Things to do
- a) In the essay on teachers and society below, rewrite the paragraph beginning "So this blame, as I have said" as a short bulleted list that keeps its main points.
- b) Carry on the essay on teachers and society below, picking up after its last paragraph, the one describing a perplexing paradox.

Source text
And so I ask: is a society that inordinately prizes sports, that cherishes vulgar and violent video games and softcore porn in mainstream movies, doing its job to help shape student intellects? Are parents who allow their children to endlessly indulge in TV sports watching, violent video games and softcore porn films doing their part to help massage their kids’ intellectual well-being?
So, I turn the “teachers are lazy” mantra right back in society’s face and say, “Society sucks.” If society actually encouraged reading and regular involvement in the higher art forms - while still permitting participation in a healthy pop culture for balance - then maybe our children would actually be able to learn when they come to school.
As it is, many students have huge mental deficits, owing to overindulgence in a diseased pop culture. And then teachers are blamed as the cause for their failure, as though teachers can do a whole lot with half-literate kids. (And this is not to mention [the rampant bad behavior of kids; for kids are a mere mirror of the society around them.)
So this blame, as I have said, takes shape in the form the ill-conceived No Child Left Behind, which seeks to compensate for teachers’ perceived laziness by holding schools accountable for low standardized test performance. As though that is something, in the end, a teacher has much control over. The best a teacher can do is teach the material in an accessible and challenging way - it’s up to the students (with the help of their parents and society) to absorb the content and make intelligent use of it.
Of course, even if most students were properly shaped by a society that treasures high culture and education, standardized tests would still be deeply flawed means of assessment. Besides the facts that these tests don’t cogently follow from school curricula Ë, are often flawed in wording and logic, and deter creativity, they are adminstered to populations that aren’t intellectually prepared for them: second language learners and special education students must take the same tests as their more capable peers.
So here you have a perplexing paradox: on the one hand, schools are told to respect and accomodate ethnic and learning diversity, yet on the other hand, schools are told to assess all kids in the same way.

Information supplied
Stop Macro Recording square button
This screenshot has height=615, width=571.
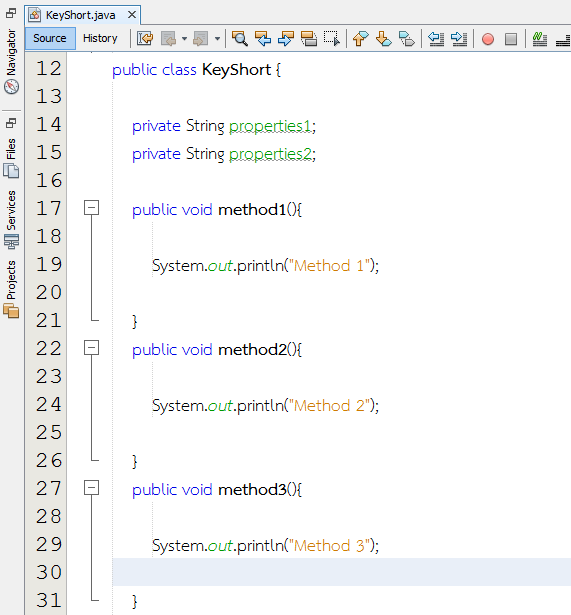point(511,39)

* * *

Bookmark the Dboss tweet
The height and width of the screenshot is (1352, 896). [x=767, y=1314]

* * *

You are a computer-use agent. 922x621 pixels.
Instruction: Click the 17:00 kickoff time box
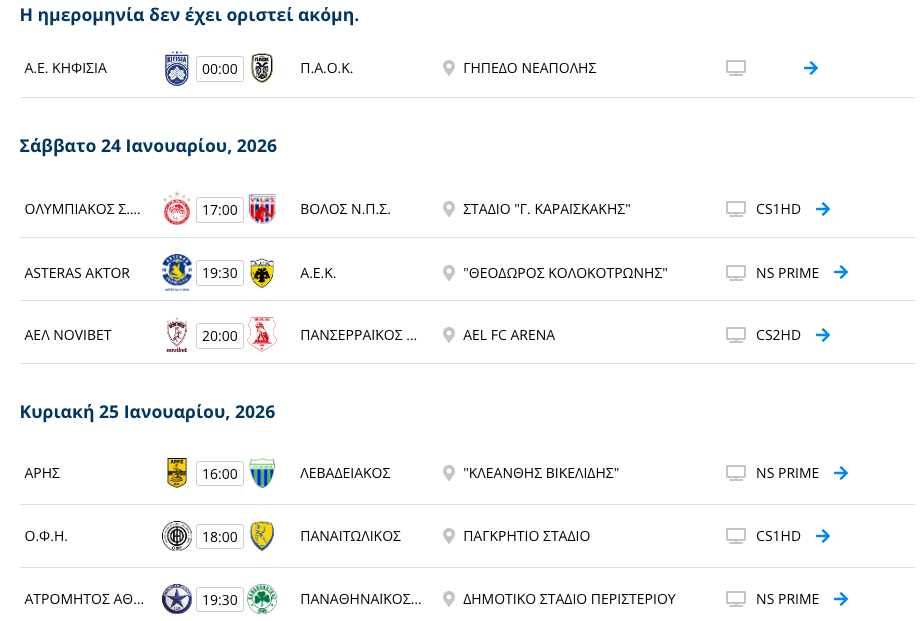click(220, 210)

Answers to each task
- a)
- The blame aimed at teachers has taken shape as No Child Left Behind, which the writer calls ill-conceived.
- The law tries to make up for teachers' perceived laziness by holding schools accountable for low standardized test performance.
- The writer argues that teachers have little control over that performance.
- The most a teacher can do is teach the material in an accessible and challenging way. It is up to students, helped by parents and society, to absorb it and use it intelligently.

- b)
In order to circumvent these mandates and boost their scores, some states have been able to administer tests to second language learners in the students’ native language. Furthermore, No Child Left Behind allows states to choose the content they will test in - so that a given state might actually choose subjects its students do typically well in over ones that students routinely fail.
On top of that, reliance on standardized tests leads to test score manipulation as teachers fear being fired,
schools in low-income areas being penalized because of poor performance, and schools getting on the dreaded “needs improvement” list, often over things such as like having low test turnout. And this in turn leads to schools having to manipulate students into attending tests.
Yet another way that society hampers educational improvement is by being pathetically passive about the egregious contrast between military spending and the education budget. The Pentagon budget is over $400 billion, while federal spending on education is around $35 billion - sad proof that the industry of bombing babies is more lucrative than the industry of nurturing them.
Furthermore, our government - sponsored by society - favors t )ax breaks for the wealthy and for corporations, rather than tax increases for better schools. Everyone knows that a properly funded educational system could lead to smaller schools and classrooms - and those in turn could at least partially compensate for societal failures. Smarter economics means smarter students.
There is no denying that there is needed reform in schools. But No Child Left Behind - Bush’s false educational rapture - leaves everyone behind by putting the sole focus and blame on schools for what is, patently, a societal ill.